Our goal is to bring to our students a Political Science that is living, relevant, dynamic – something that profoundly shapes the lives we live – but can also be shaped by us – with our knowledge and actions.
- Sexuality Studies
Be part of a large and exciting community of scholars, writers, artists and activists who are producing new ways of thinking about sex, gender and sexuality. Explore sexuality in transnational and global contexts, and examine sexuality in relation to age, class, gender, ethnicity, race, religion and other categories of difference, identity and power.
- Urban Studies
The program offers a framework for an undergraduate liberal arts education based in the study of modern metropolitan life and of the social and spatial fabrics of cities. Drawing on the work of scholars and researchers who have explored the urban field from a range of perspectives in the social sciences and humanities, the program's courses encourage a critical appreciation both of the everyday life that we experience as Canadian city dwellers today and of the modern city in historical and comparative context.
An important aspect of the Urban Studies Program is its strong emphasis on firsthand exploration of the city as a complement to classroom and library learning. The program's "core" courses include tutorial or small group workshops focused on the practical crafts of urban research and on students' personal fieldwork projects.
Students with an interest in international studies may wish to pursue the International BA (iBA).

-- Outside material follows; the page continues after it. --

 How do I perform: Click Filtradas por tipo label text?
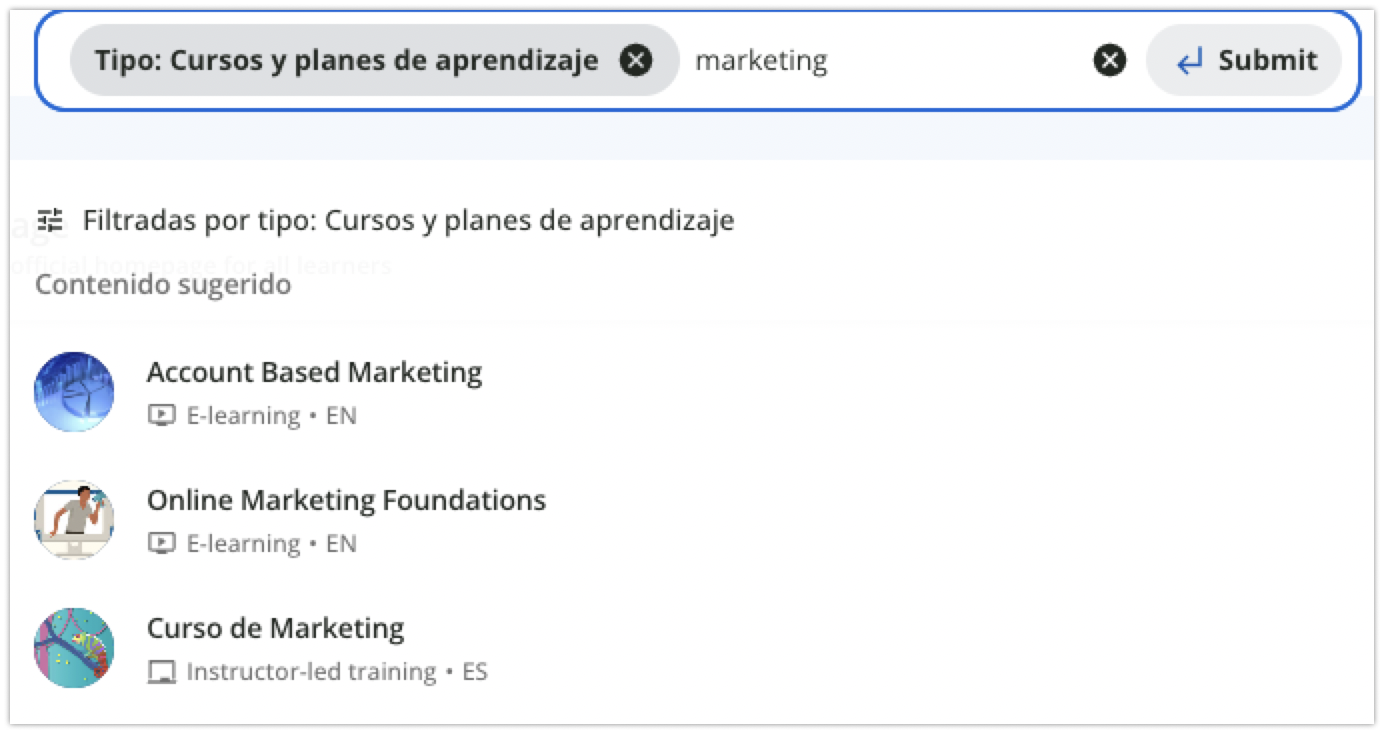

The iBA is a unique option for students who recognize the value of a global perspective for their future career prospects and who desire an opportunity to experience daily life and study in another urban context.
The Admission requirements for the iBA may be found here. Students who are currently enrolled in the standard BA stream can internationalize their degree by completing a program degree change request with the Registrar's Office. If you qualify, you may chose to request a major change into the iBA or the Honours iBA stream.